Open markusmobius opened 4 years ago
Hi @markusmobius
Pytorch usually scales to multiple processes. Sometimes, if you have many cores, it can make sense to limit the number of processes:
import torch
torch.set_num_threads(4)
If torch spawns to many threads, the communication overhead gets too large and the overall speed decreases.
I also just pushed a new version that allows multi-process encoding. See this example: https://github.com/UKPLab/sentence-transformers/blob/master/examples/applications/computing_embeddings_mutli_gpu.py`
it is intended for Multi-GPU, but it can also be extended to a multi-CPU version by starting the pool like this:
pool = model.start_multi_process_pool(['cpu', 'cpu', 'cpu'])
This would spawn 3 independent CPU processes that all encode your data.
Best Nils Reimers
Thank you!
One little issue: on line 238 of SentenceTransformer.py it checks for GPU count (which I don't have - just a server with many CPU cores):
I changed it on my end as follows to make it run:
#chunk_size = min(math.ceil(len(sentences) / torch.cuda.device_count() / 10), 5000)

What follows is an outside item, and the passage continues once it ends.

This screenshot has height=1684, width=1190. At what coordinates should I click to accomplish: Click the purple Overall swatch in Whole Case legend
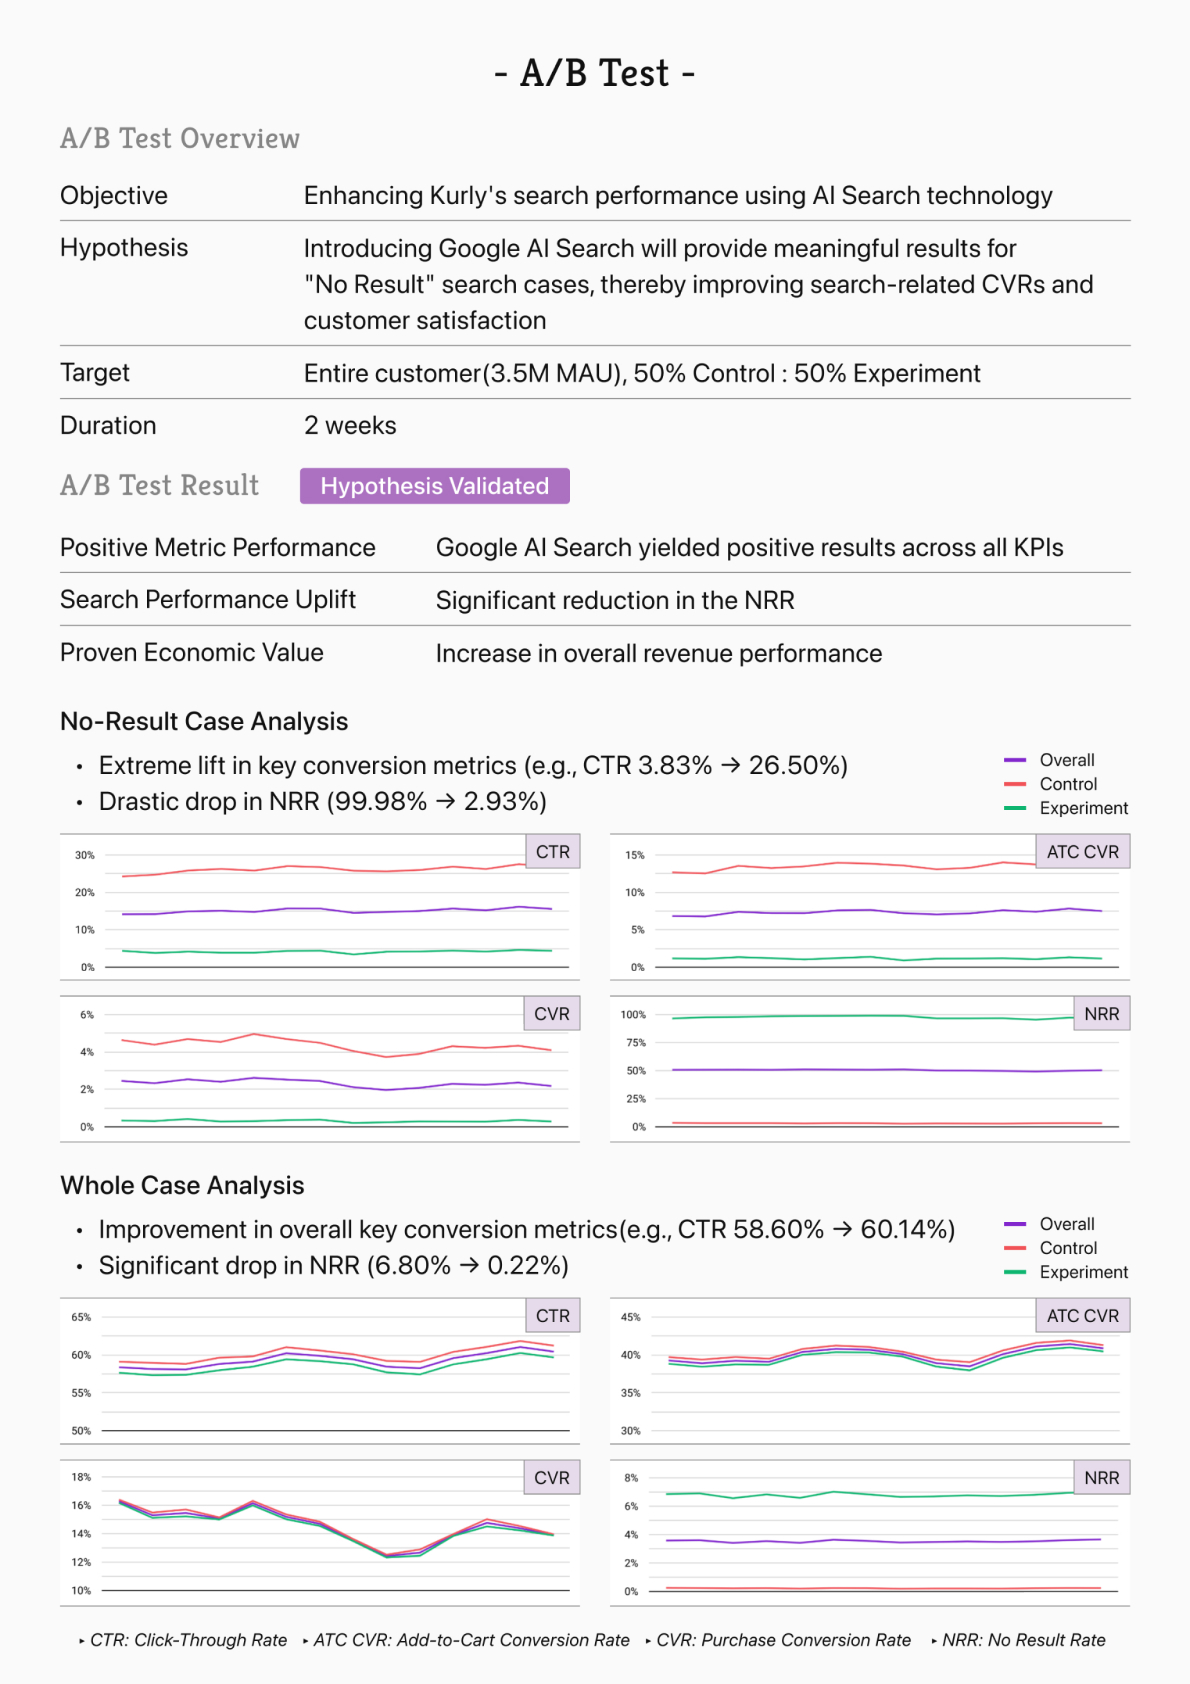point(1015,1224)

chunk_size = min(math.ceil(len(sentences) / len(pool["processes"]) / 10), 5000)
Thanks for pointing that out. I changed the line accordingly.
Thank you for the great library.
I am calling the transformer from a c# backend which can run mutiple Python processes in parallel. This works fine with Spacy for example.
However, I am having trouble to understand how multicore processing encoding (CPU) works with sentence-transformers. It seems that a single instance consumes about 50% of CPU independent of the core count - but it runs about equally fast (using batches of a few hundred sentences). Does the library already scale to multiple cores? If so, what do I need to do to see some speed-up?